However, the median does have its drawbacks. One significant disadvantage is its limited utility in more complex statistical models. Unlike the mean, which is commonly used in various statistical analyses and models, the median can be more challenging to incorporate due to its simpler calculation and less nuanced representation of the data distribution.

Let’s explore the concept of the median and its resilience against outliers using a example. Suppose we have a dataset with observations: 1, 2, 3, 4, and 5. When calculating the median, we arrange these numbers in ascending order and find the middle value. Since we have an odd number of observations (5 in total), the median is simply the middle number, which in this case is 3. This means there are two observations below 3 and two above 3.

Now, consider if we introduce an outlier into our dataset. Instead of 5, let’s change one observation to 100. So, our dataset now looks like: 1, 2, 3, 4, 100. Despite the presence of the outlier (100), the number of observations remains the same and four out of five values are identical. However, when calculating the median again, it remains unaffected by the outlier. The median still stays at 3.

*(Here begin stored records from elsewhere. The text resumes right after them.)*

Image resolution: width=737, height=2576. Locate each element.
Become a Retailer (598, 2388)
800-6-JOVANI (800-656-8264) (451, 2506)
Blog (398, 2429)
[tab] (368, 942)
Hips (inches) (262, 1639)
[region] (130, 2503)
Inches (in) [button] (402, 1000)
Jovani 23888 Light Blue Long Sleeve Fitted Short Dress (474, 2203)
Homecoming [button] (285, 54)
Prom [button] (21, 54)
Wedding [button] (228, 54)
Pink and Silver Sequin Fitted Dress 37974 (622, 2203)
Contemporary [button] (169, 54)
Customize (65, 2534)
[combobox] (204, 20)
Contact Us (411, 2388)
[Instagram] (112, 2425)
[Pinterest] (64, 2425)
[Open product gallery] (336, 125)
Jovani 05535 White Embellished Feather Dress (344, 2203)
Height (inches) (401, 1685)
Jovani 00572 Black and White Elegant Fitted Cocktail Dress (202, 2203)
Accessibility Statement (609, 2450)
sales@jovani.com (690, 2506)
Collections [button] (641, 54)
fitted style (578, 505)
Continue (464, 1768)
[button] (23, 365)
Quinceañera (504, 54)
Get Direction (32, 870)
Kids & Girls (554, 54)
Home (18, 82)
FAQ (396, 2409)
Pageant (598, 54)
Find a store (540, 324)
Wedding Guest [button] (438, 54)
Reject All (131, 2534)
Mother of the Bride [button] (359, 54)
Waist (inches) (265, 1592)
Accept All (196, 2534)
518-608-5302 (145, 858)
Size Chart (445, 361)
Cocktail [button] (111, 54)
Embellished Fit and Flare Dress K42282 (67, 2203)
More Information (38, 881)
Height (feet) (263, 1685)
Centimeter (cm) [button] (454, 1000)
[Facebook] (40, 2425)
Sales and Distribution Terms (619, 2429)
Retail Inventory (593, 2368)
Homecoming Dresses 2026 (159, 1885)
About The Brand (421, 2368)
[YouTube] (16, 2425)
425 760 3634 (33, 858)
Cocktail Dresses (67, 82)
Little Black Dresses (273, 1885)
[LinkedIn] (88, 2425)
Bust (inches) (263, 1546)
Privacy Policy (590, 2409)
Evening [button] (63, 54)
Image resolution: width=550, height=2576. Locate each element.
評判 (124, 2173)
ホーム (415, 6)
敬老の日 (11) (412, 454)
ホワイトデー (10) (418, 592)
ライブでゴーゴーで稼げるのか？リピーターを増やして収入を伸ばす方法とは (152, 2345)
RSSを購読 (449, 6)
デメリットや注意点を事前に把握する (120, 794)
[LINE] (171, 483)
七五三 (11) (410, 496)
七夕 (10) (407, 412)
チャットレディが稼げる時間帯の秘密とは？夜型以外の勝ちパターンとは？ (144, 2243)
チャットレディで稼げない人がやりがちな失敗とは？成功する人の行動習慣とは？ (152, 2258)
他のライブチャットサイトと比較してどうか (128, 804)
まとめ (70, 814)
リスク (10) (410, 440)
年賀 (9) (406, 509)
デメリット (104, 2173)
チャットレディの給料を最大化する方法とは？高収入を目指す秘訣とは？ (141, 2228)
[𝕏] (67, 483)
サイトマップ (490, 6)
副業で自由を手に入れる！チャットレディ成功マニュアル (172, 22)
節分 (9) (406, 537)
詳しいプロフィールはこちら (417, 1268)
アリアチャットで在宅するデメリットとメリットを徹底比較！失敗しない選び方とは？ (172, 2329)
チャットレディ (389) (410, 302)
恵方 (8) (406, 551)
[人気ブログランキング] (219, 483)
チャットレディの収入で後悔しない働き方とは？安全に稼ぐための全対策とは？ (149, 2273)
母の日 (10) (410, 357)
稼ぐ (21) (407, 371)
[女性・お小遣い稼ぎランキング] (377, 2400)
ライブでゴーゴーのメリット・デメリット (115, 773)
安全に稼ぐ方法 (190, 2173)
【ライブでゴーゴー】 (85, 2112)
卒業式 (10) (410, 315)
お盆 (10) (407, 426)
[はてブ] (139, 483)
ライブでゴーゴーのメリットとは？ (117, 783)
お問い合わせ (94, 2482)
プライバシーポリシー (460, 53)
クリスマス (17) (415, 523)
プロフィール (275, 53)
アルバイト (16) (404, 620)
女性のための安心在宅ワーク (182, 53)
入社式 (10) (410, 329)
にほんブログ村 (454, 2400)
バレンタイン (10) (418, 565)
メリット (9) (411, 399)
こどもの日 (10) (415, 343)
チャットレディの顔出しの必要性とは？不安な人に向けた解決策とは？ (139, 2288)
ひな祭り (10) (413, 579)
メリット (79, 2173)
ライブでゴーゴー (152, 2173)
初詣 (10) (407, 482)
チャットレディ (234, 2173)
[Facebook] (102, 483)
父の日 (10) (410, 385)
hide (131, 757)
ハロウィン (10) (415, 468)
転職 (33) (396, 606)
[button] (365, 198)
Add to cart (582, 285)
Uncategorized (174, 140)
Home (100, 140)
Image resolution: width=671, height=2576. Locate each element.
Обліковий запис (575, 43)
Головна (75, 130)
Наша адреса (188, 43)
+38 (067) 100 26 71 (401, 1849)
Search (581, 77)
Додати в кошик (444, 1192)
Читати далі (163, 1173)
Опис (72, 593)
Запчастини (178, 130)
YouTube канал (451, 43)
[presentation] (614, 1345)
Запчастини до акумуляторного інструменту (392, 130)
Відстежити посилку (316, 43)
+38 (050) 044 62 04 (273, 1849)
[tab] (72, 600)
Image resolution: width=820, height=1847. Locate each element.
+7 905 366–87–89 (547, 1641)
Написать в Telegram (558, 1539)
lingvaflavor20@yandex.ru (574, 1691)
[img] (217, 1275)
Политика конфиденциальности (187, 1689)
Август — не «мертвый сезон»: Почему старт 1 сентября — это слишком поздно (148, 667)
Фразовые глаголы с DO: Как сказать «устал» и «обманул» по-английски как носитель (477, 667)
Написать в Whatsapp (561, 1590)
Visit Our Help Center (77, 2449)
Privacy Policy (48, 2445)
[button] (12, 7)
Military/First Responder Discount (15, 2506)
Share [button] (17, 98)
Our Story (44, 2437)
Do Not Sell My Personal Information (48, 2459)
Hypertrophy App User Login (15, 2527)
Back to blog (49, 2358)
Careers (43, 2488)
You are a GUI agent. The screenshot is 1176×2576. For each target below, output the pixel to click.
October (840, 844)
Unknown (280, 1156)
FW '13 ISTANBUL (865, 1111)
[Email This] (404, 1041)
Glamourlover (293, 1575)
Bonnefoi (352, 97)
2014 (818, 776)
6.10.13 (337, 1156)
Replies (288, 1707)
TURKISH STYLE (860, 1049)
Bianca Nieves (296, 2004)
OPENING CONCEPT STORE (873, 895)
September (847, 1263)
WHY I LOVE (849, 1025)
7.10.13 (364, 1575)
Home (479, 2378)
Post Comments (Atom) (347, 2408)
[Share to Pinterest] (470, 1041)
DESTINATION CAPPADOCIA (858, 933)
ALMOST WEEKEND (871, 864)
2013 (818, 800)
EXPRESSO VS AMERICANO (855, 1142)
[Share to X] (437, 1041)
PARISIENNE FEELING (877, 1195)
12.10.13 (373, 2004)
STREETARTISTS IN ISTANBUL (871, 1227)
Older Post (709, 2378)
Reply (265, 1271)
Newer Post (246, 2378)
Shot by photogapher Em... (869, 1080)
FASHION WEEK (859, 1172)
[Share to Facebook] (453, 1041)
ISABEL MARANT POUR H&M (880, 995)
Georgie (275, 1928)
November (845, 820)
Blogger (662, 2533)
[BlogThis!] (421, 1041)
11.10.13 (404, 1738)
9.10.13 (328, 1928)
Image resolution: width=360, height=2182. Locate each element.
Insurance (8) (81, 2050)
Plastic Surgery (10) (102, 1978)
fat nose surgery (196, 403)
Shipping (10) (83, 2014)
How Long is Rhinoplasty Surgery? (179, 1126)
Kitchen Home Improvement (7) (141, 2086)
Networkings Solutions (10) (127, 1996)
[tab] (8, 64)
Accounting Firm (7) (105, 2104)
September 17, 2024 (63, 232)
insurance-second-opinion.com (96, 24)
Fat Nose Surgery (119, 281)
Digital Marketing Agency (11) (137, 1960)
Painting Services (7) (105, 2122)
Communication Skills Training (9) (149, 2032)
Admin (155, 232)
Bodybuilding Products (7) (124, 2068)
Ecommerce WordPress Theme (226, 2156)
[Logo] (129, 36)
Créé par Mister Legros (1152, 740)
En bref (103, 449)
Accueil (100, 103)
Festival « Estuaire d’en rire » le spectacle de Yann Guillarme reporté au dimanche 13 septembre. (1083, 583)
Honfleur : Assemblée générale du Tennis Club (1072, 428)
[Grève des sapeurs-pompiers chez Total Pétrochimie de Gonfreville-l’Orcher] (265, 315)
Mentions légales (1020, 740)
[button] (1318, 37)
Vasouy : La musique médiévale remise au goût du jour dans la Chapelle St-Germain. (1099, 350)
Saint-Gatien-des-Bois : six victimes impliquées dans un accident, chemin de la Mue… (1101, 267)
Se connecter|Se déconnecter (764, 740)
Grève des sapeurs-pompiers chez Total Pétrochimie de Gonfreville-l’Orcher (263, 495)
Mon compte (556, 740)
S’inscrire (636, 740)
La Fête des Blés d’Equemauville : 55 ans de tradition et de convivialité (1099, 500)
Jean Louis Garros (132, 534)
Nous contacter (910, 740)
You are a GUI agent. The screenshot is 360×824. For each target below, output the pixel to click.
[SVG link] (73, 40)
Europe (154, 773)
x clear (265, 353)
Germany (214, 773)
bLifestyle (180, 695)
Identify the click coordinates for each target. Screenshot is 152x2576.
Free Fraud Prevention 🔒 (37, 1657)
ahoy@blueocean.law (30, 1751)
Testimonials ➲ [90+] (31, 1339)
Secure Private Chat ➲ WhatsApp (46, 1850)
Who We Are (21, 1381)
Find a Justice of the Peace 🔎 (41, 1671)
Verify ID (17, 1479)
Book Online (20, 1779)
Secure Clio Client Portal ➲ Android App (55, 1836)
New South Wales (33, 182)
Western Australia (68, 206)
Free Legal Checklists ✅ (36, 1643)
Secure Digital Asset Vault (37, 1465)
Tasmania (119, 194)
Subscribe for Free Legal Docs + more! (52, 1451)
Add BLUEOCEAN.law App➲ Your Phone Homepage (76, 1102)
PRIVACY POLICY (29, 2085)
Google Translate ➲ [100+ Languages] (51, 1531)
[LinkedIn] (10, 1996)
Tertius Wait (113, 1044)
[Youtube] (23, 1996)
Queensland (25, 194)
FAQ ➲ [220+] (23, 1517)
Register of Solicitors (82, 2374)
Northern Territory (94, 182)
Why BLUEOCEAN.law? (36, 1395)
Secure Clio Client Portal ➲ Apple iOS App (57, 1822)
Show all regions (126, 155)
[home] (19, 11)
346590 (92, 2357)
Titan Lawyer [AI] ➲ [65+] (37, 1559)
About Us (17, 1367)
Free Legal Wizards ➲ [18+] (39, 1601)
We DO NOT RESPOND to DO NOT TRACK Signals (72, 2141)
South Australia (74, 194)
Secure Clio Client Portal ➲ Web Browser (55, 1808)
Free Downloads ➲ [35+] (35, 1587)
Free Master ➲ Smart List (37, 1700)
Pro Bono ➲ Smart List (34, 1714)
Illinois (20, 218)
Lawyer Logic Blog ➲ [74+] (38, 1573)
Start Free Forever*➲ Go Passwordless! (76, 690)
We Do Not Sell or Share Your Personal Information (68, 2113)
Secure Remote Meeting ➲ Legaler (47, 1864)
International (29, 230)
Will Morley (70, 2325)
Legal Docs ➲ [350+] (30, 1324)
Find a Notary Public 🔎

This example highlights a key strength of the median: its robustness against extreme values or outliers. Unlike the mean, which incorporates information from all data points and can be heavily influenced by outliers, the median focuses solely on the middle value(s) of the dataset. It doesn’t change even if an extreme value is added or modified, as long as the number of observations remains odd.

This robustness makes the median a preferred measure of central tendency in datasets where outliers are present or when the distribution is skewed. It provides a stable and reliable indication of the central value without being skewed by extreme values.

Median explained through survey example
Let’s revisit our survey dataset (link to article 12) where we explored four ranking variables related to perceptions of a successful career in data science. Using statistical software, we’ve calculated the median for each variable without the need for manual ordering or calculations.

Firstly, for the grade’s variable, the median is 2. This means that, in terms of importance, grades are perceived as a central factor among college students, ranking higher relative to other variables.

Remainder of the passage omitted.